Yes, there are no kill shelters. You can do a search for your area. You can also check the Best Friends network partners for no kill options.


----------



## 3GSD4IPO (Jun 8, 2016)

There are no kill shelters but my advice, which will be unpopular, is to Euthanize this dog. No one wants the liability of a dog with a bite history just as you don't want that liability with your baby that is due.

Be kind. Take your dog to a qualified vet and stay with him until he peacefully passes.


----------



## Khecha Wacipi (Oct 10, 2021)

I disagree with the above advice to kill the dog.

Without knowing why this dog has bitten or under what circumstances I feel it is irresponsible to advise someone that they should kill the dog rather than let the dog go to someone who could work with the dog and potentially solve this problem. 

Not all dogs who bite should be killed for it, as many can be changed with the right kind of training. It is also not necessarily true that no one wants a dog with a bite history. It all depends on so many factors and aspects of it. "Bite history" tells nothing about the dog or why there has been this problem, under what circumstances, or how bad, or what the dog's actual personality is. While some dogs who have bitten cannot be rehabilitated, many can, and there are people who will take some dogs who have bitten and work with them to change that behavior.

Having said that, I will agree that since you have had this dog for years and have not solved this problem it would not be a good idea for you to keep him with a baby coming. I second Toedtoes' advice to contact no-kill rescues.


----------



## DaySleepers (Apr 9, 2011)

Unfortunately, there are a lot of no-kill shelters and rescues who won't take a dog with a bite history, or who will keep such a dog in their kennels indefinitely rather than rehoming. There can be legal liability issues for a rescue (or for you) if they rehome a dog with a known bite history who goes on to attack (or worse) someone else. I'm not a lawyer, so I can't offer any kind of detailed advice about how that works, but it does make rehoming or surrendering a dog with a bite history more complicated.

Absolutely talk to organizations in your area, but be honest with them about the bites, including details about each incident and how serious the bites were, and make sure you know what their approach would be if they're willing to accept your pup. If they can't or won't rehome your dog with his history, or it might take years to find the right home who can handle him safely, you have to consider whether being stuck in a facility for so long is in his best interest. Explore your options, you might find that there is an organization near you that has the ability and willingness to work with your boy and find him an experienced, appropriate home. But the sad truth is that sometimes euthanasia is the most humane and ethical choice for dogs with bite histories, especially multiple bites with no known trigger, and it can't be taken off the table entirely.


----------



## Toedtoes (Sep 25, 2021)

@DaySleepers is right.
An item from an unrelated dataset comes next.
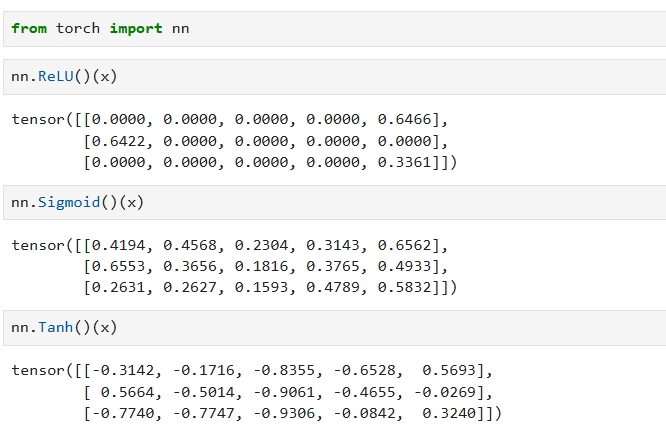
Task: Focus the nn.Sigmoid()(x) code cell
Action: 335,202
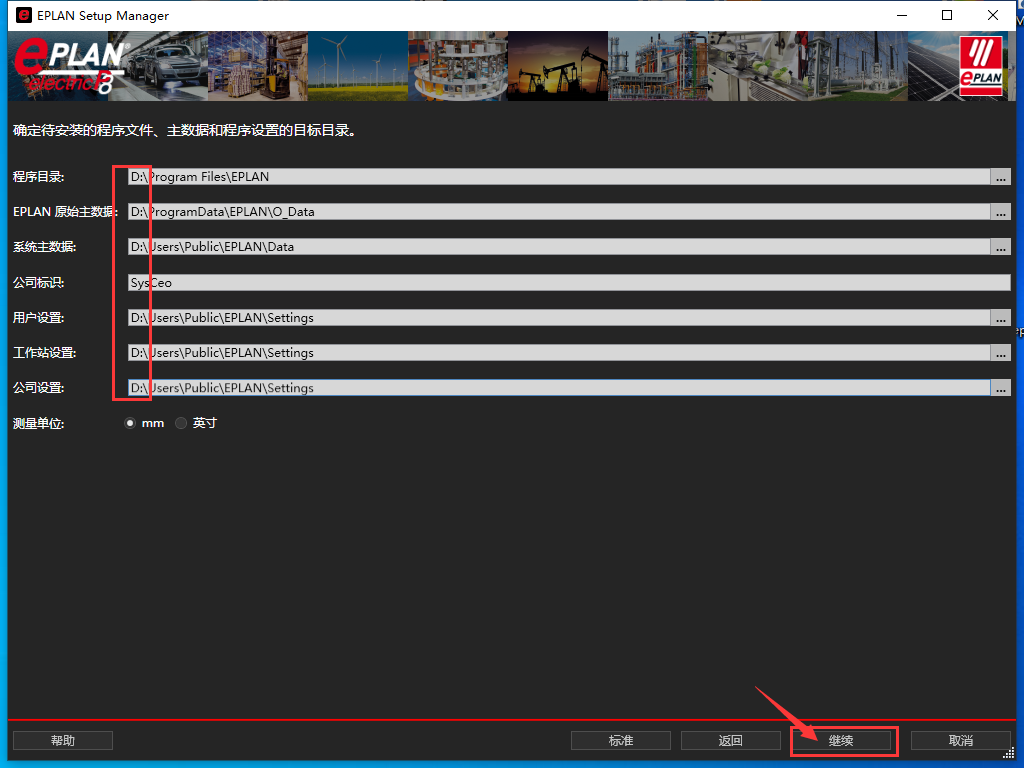This screenshot has width=1024, height=768.
Task: Click the 程序目录 path input field
Action: pos(560,177)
Liability issues are a major issue with dogs that have bitten. But a good rescue will evaluate the dog before making a decision.

What you perceive as "bites with no warning" is very likely "we didn't see the signs". Add to that, there has been no professional trainer involved for "years" (which at 4 years old suggests not since he was a puppy). This is not an easy determination. But I agree with @Khecha Wacipi - The dog deserves the effort by experienced handlers before giving up on him as hopeless.


----------



## Uncle Foster (Mar 27, 2012)

Advice?
The dog needs to leave the home. Now.

Here's what I found when I searched "is stress harmvul during pregnancy"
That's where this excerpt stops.